Gee, ext3 must've matured a lot in the past few years. I stopped using extX filesystems long ago because they lost files after power cuts waay too easily. ( I could bork an old RedHat install simply by pulling the plug/rebooting several times ). Moved to reiser then xfs and barely lost anything if I had to force a reboot.
Perhaps. But the single most valuable thing about both Reiser filesystems is how well they handle large numbers of small files. I hate Berkeley DB and its ilk with a passion. They take all kinds of valuable data that should be addressable with standard tools and obscure it in some weird format that I can't make any sense of without some specialized set of tools. Not only that, but they're slow!
I want to stop using these awful things. I want to use a hierarchical naming scheme to address the individual bits of data I'm stuffing into the filesystem without having to resort to stupid tricks with splitting up the name so I don't have anymore than 256 entries per directory.

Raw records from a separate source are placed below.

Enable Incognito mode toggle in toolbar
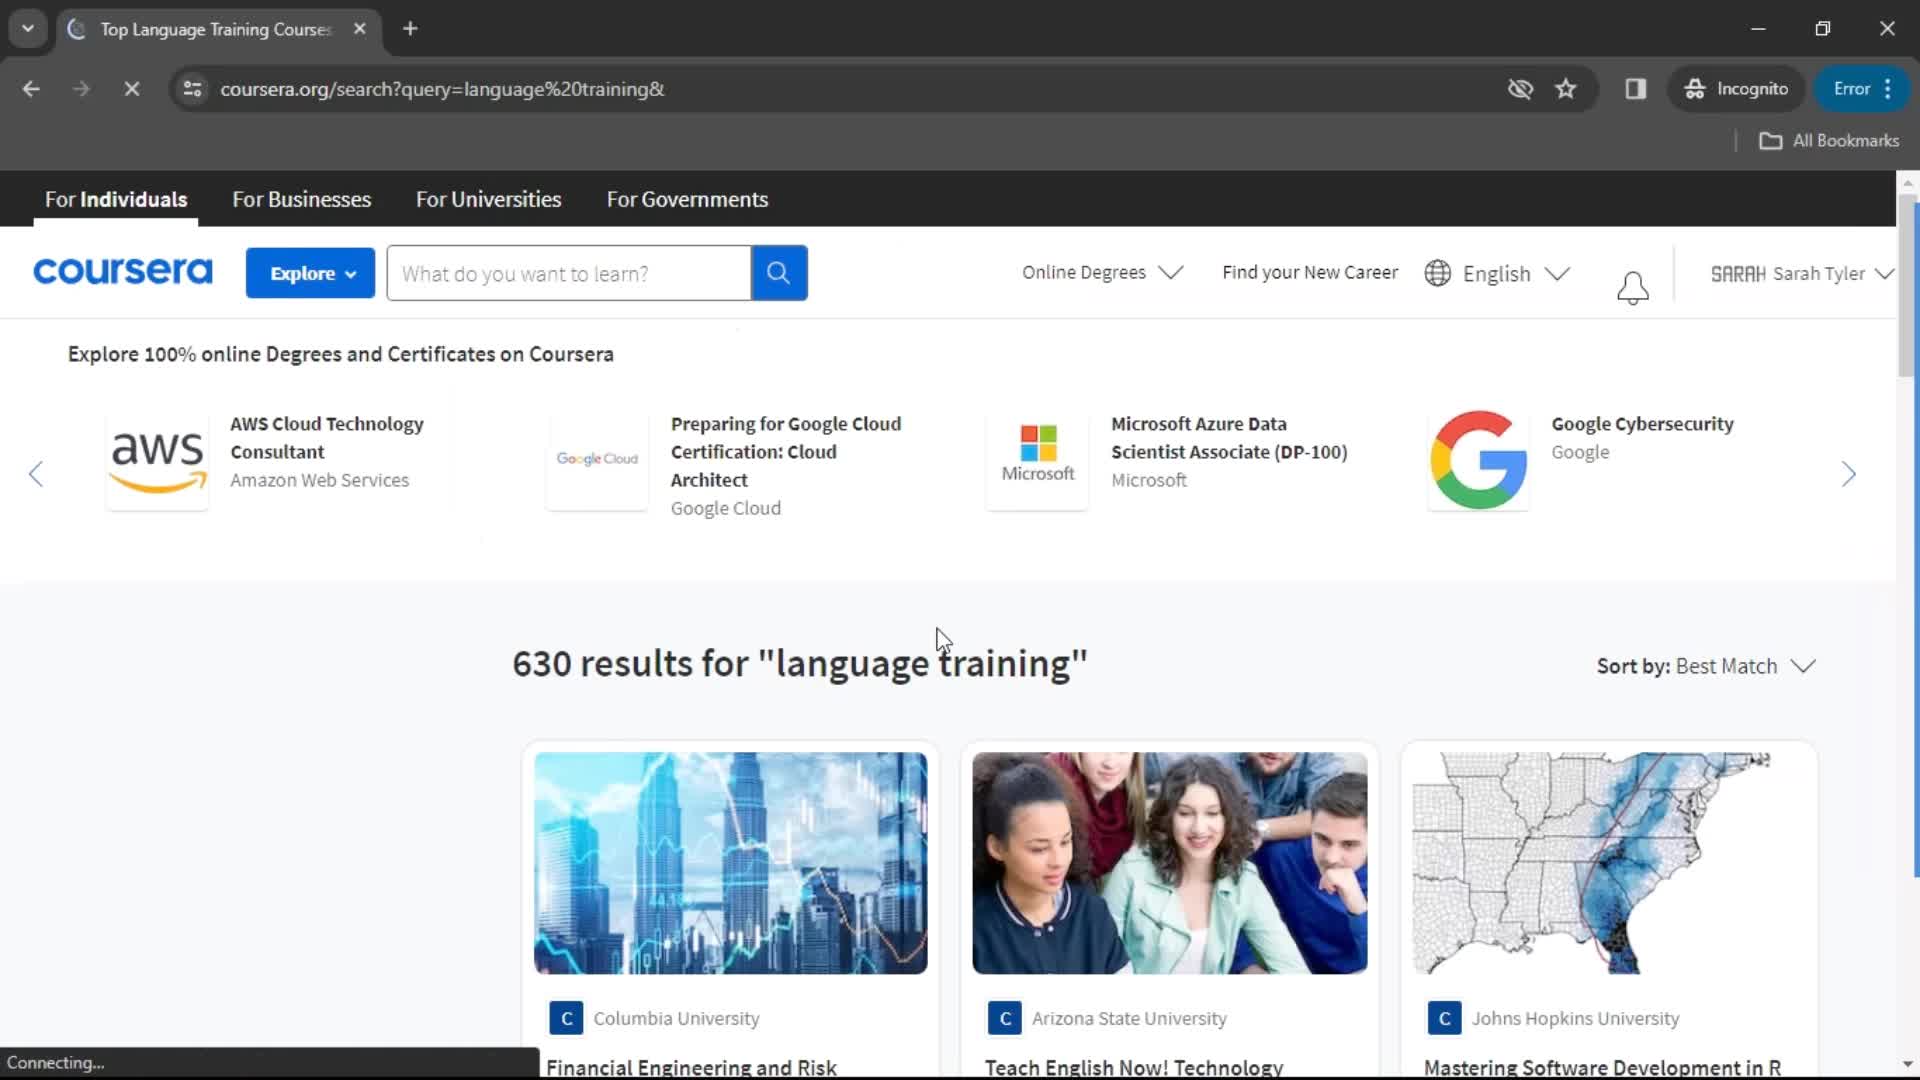The width and height of the screenshot is (1920, 1080). coord(1735,88)
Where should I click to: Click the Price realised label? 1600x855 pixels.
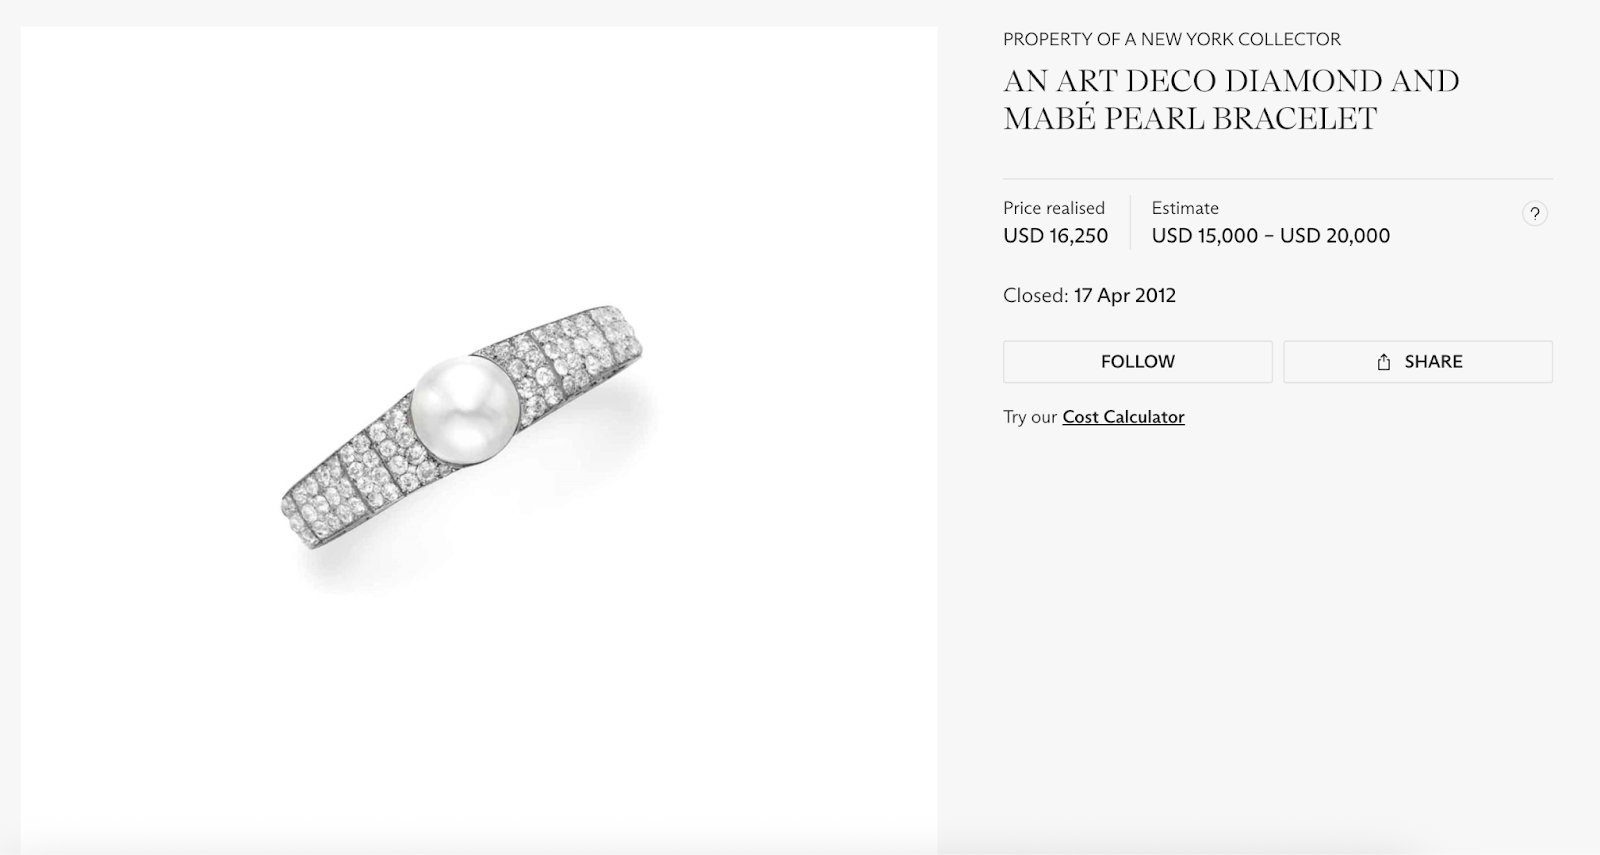pos(1054,208)
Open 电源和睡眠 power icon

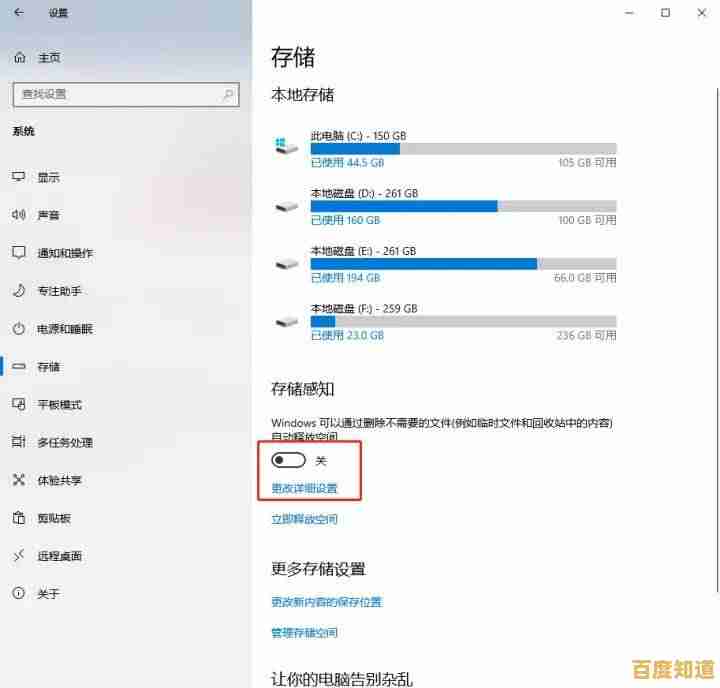[x=18, y=329]

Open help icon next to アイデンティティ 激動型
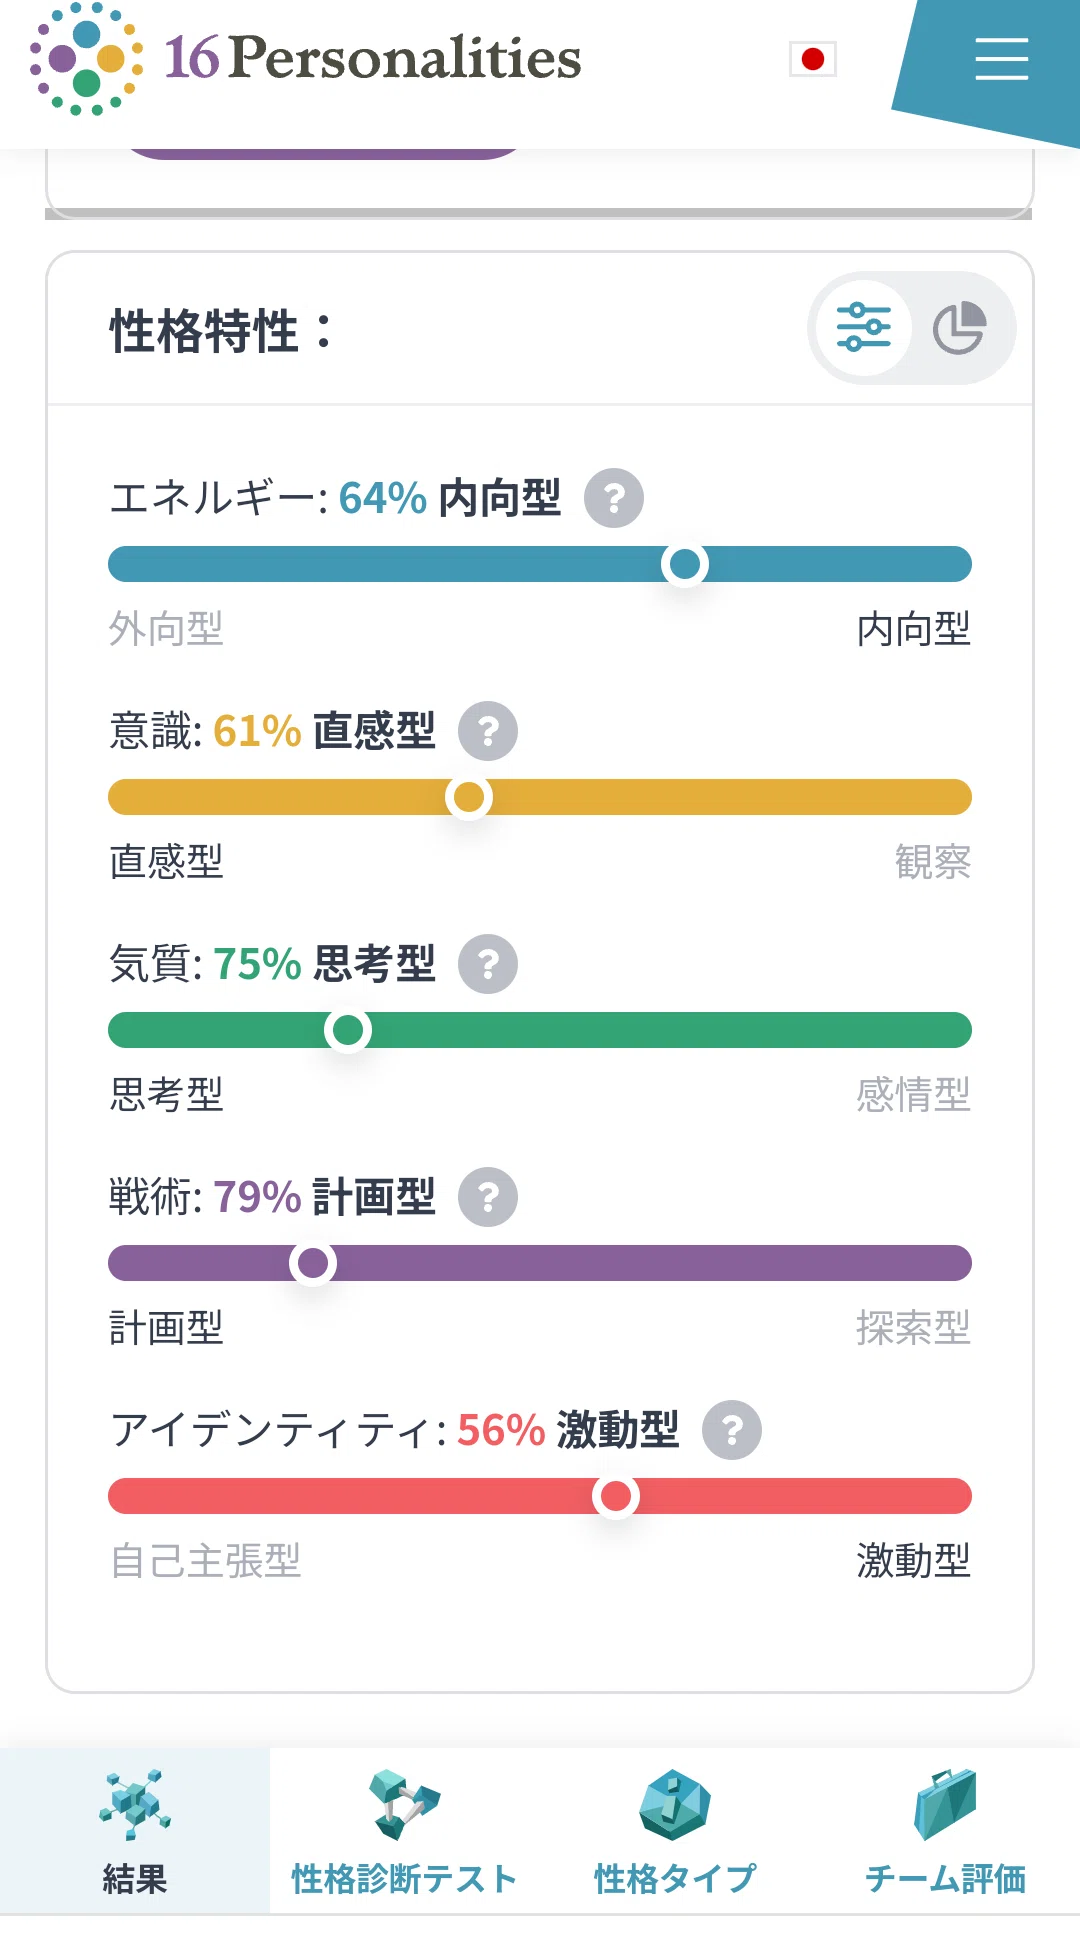(x=732, y=1430)
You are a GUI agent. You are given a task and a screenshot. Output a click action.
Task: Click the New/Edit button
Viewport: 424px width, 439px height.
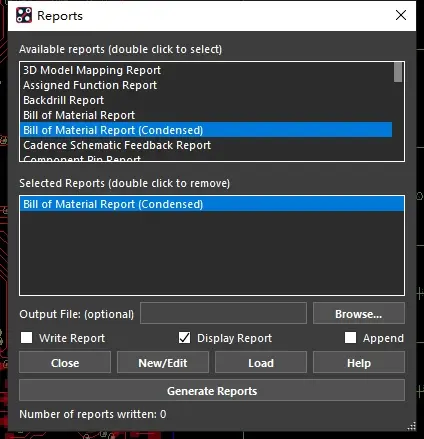coord(163,362)
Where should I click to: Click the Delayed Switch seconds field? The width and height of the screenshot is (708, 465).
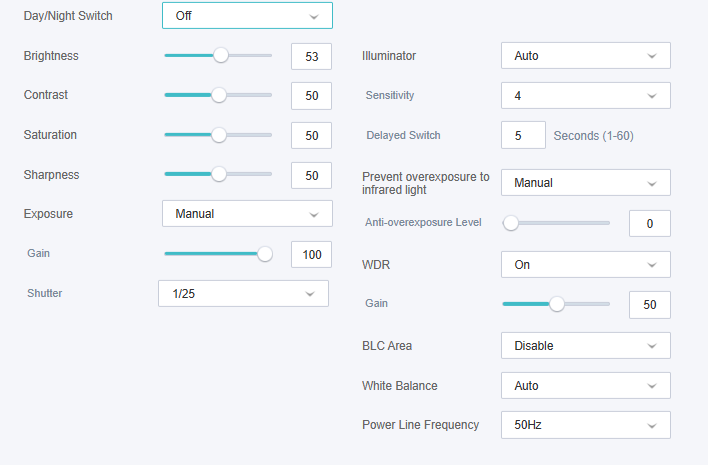click(x=523, y=135)
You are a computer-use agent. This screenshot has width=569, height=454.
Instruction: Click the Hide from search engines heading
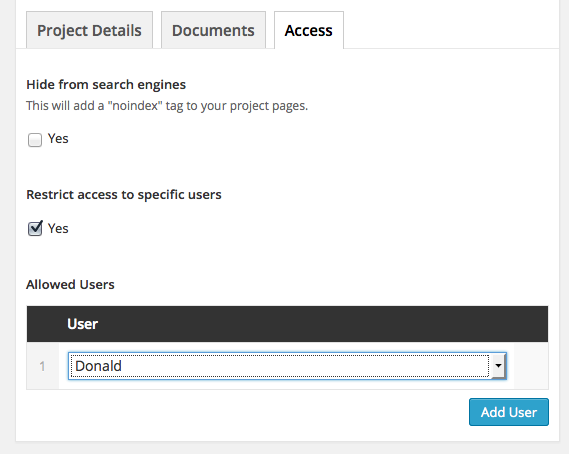[106, 85]
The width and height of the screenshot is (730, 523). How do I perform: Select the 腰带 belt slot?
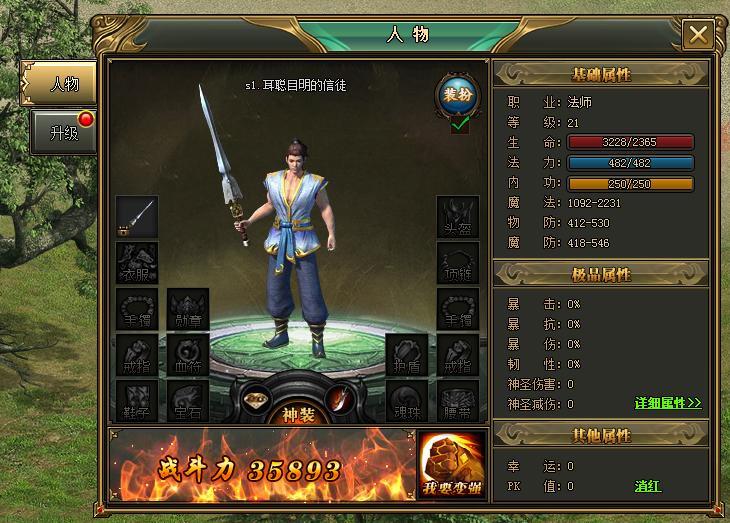[458, 401]
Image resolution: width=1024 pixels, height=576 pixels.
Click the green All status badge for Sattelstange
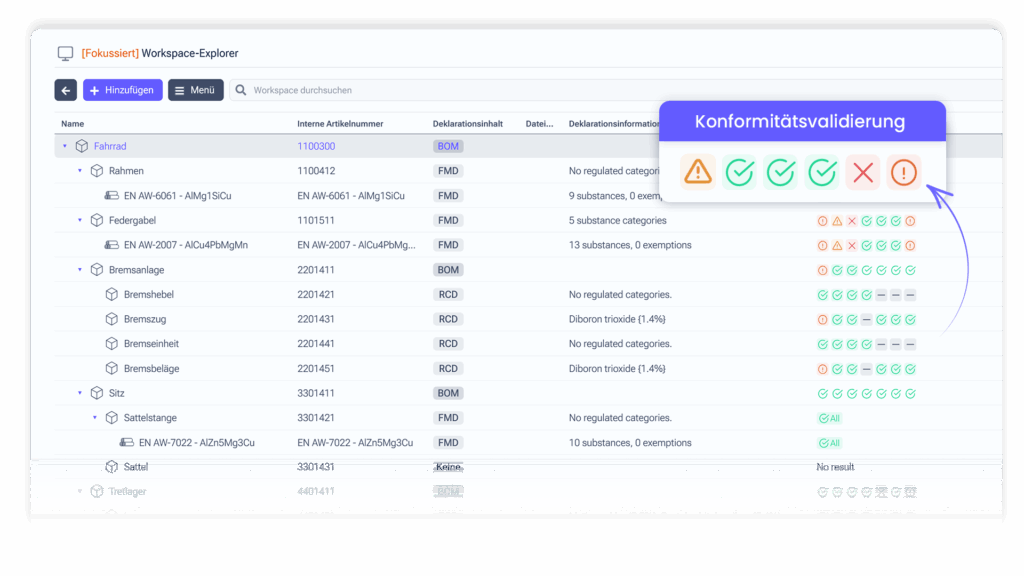tap(829, 418)
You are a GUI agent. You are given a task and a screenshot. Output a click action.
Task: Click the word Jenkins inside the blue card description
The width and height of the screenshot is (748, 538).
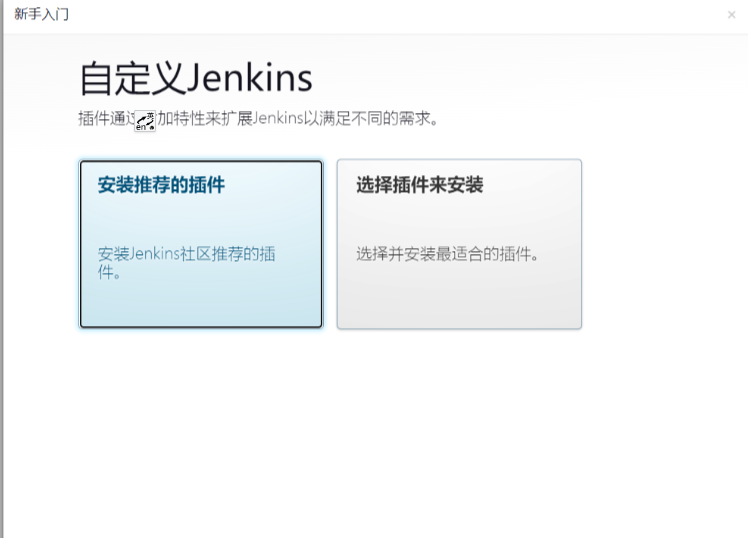154,254
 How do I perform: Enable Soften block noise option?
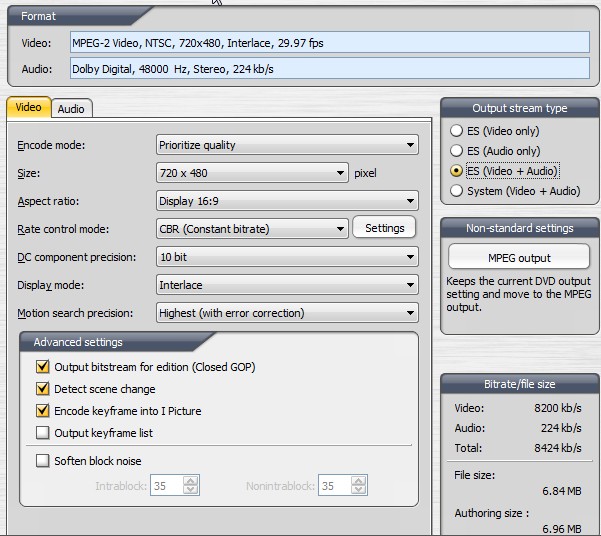43,461
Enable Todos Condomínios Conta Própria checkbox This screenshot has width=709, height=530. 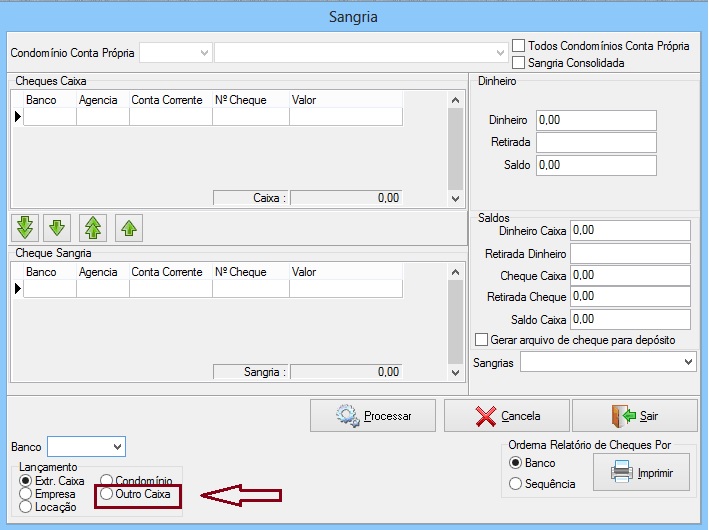pos(518,46)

None of the filesystems made for Linux aside from ReiserFS seem to even acknolwedge that this problem is worth solving. Personally, I think it is a major, short-sighted bellybutton gazing failure. The excuse seems to be "Well, you're using the filesystem in a strange way that nobody uses it in, so stop doing that!". But that's a completely circular argument. I simply do not WANT to contort my programs in such a ridiculous way to accomodate the failings of filesystem designs.
ReiserFS is fast and flexible. I've never had any data loss with 3. At least, not in the last 3 years or so. And I have a machine that will (for reasons of a bad motherboard) randomly lock up if I'm using both the disk and the Ethernet card heavily.
I don't really care that much about plug-ins. They're kind of a neat idea for having super-efficient storage for caches and stuff, but really I just want to be able to independently address millions of small pieces of data and have it be reasonably efficient.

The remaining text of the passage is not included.